Musical reunions are often funny things and many of them don’t last very long – like when David Lee Roth briefly returned to Van Halen, or, more famously, when Led Zeppelin reunited to play one show with deceased drummer John Bonham’s son Jason joining in to play drums. Reunions such as these are likely done for monetary reasons and come along with a sweet and trite little story of how the members who had not spoken in years decided to give up their beef with one another and perform together again. This along with fans’ latent nostalgia for something they thought they would never see or hear again often make band reunions worth it to some extent.
The exact reason behind the breakup of 90s industrial rock band Stabbing Westward is likely due to creative differences amongst its members. The music world has long been an always-burgeoning pool of drama queens and prima donnas, and given that Stabbing Westward saw an ever rotating cast of characters over the course of their twelve-or-so year career, it is likely that there was dissension in the ranks. During their career Stabbing Westward put out four albums, the most famous being 1995’s Wither Blister Burn & Peel. Two tracks from Wither Blister Burn & Peel, “Shame” and “What Do I Have to Do?” helped to propel the album to gold record status. That along with countless airings of their videos on MTV and heavy rotation on modern rock airwaves of the day made the band a huge success. That success slowly faded as their follow up to Wither Blister Burn & Peel, 1998’s Darkest Days failed to fill the big shoes left by its predecessor. And so dying a slow death and releasing one last self-titled album, Stabbing Westward finally called it quits in early 2002.
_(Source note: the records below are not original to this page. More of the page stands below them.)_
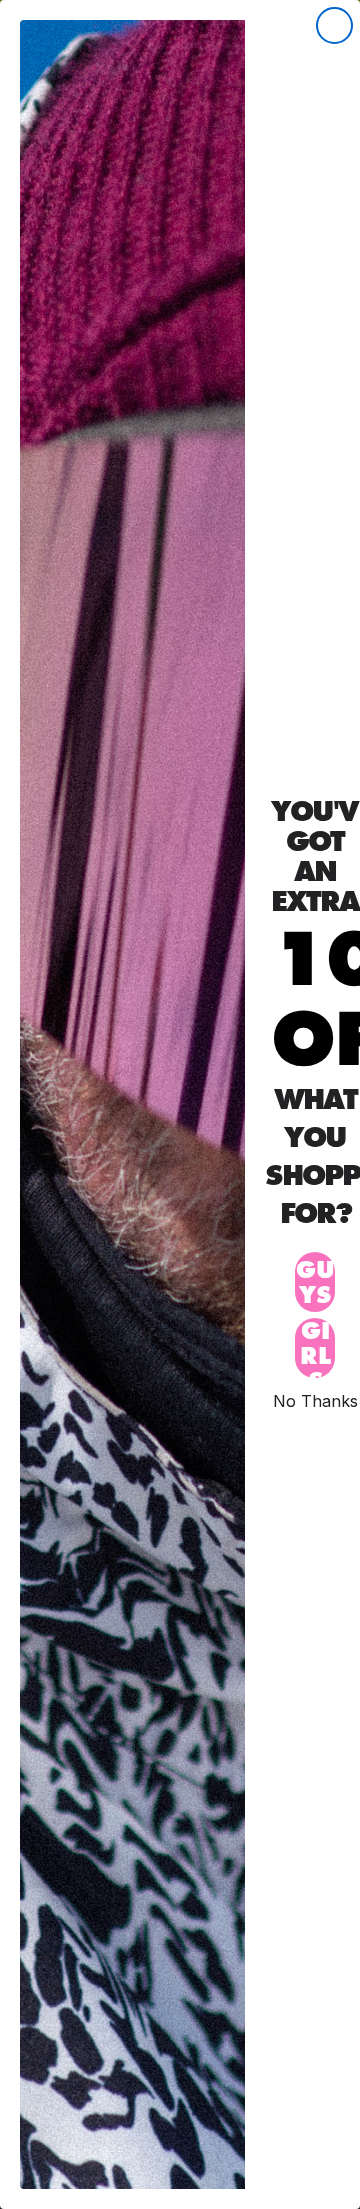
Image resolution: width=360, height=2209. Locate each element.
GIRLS (315, 1348)
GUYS (315, 1282)
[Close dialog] (334, 25)
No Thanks (315, 1400)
But it wasn’t really quits at all, because Stabbing Westward’s original founding members – lead singer Christopher Hall and keyboardist Walter Flakus – began a new project named The Dreaming. The band also includes onetime Stabbing Westward alum Johnny Haro.
The Dreaming recently released their third full-length studio record, Rise Again. Much of Rise Again seems to serve the same purpose as The Dreaming’s previous two records, and that purpose seems to be to make a carbon copy of everything the band have been doing since their inception, which is to continue to make slow-core metal music interlaced here and there with a few tinges of electronica.
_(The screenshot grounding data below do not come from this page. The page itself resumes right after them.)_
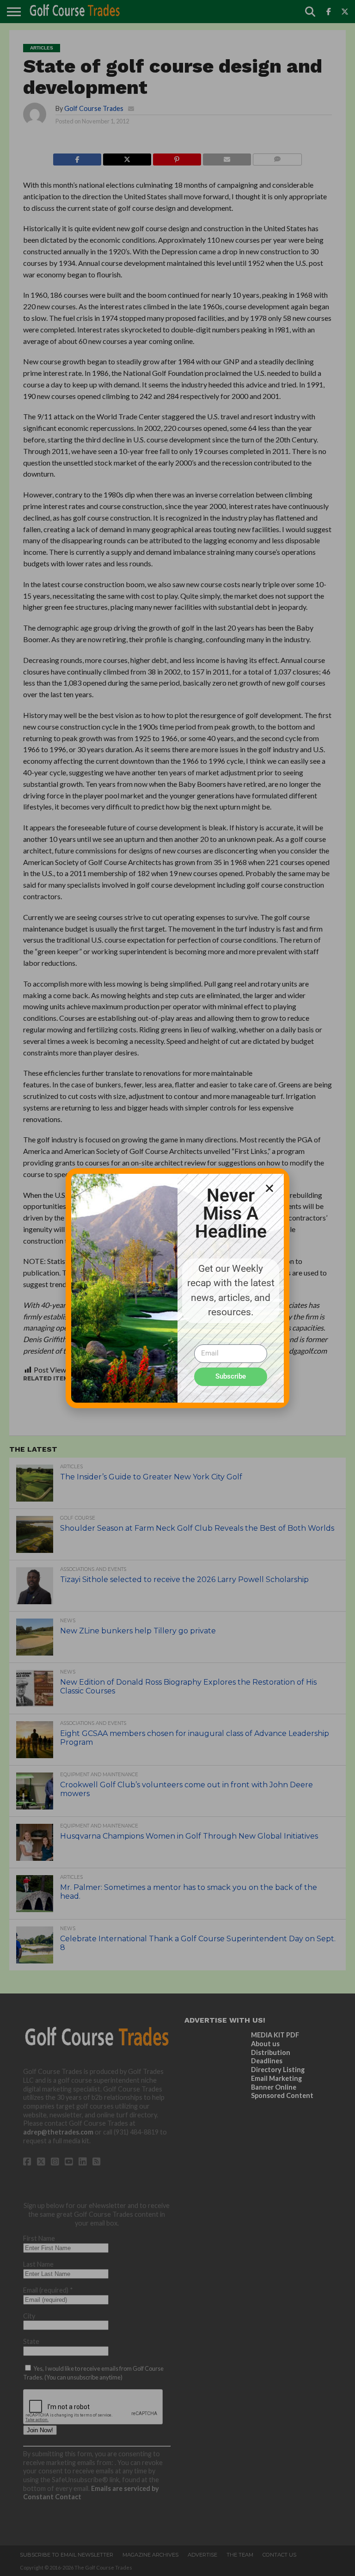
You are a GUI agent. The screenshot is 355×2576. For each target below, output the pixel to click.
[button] (269, 1188)
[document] (177, 1288)
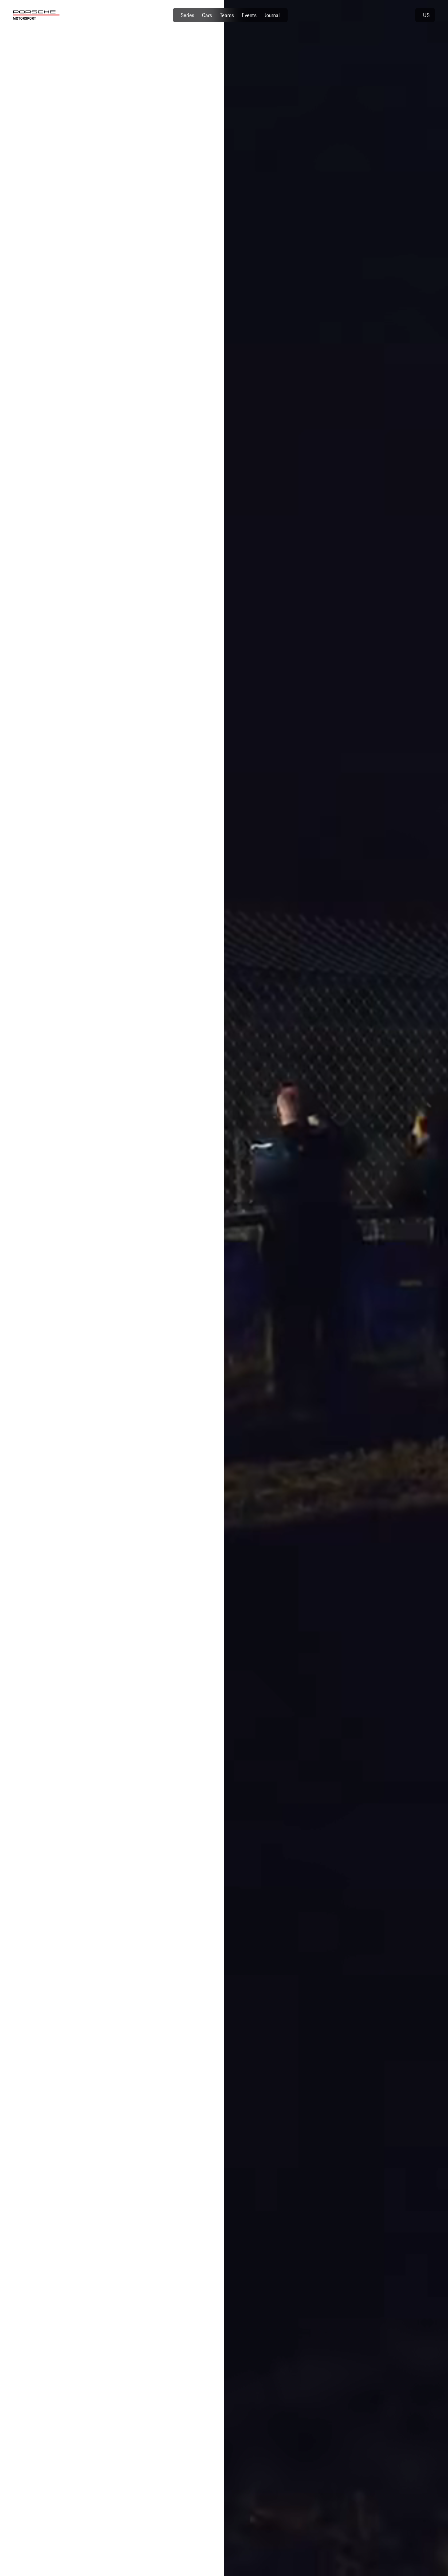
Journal (272, 15)
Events (249, 15)
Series (187, 15)
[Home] (36, 15)
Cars (207, 15)
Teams (227, 15)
On Rise Again, nothing has changed. Take for instance the amped up and electrically charged “Painkillers,” a druggy mess of wailing guitars and double bass pedal drums. Or the dance beat ballad “Still Believe.” Even further still are the near identical lackluster twins of “Afraid” and “Destroy” which employ the same rollercoaster method of verse-chorus-verse songwriting.
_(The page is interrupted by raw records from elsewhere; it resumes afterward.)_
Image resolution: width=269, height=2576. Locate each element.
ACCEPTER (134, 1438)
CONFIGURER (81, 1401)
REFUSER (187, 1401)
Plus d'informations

Perhaps Christopher Hall wasn’t thinking ironically as he wrote the lyrics for the song “Blink of an Eye” as he laments, “Why are we here?/why should I care?/why should I bother?” But they do serve as a reflection of The Dreaming as a whole. If one were to listen to Rise Again alongside any Stabbing Westward album, the evidence would be conclusive that neither Hall, Flakus, or Haro have any immediate plans to move out of the house that industrial rock built.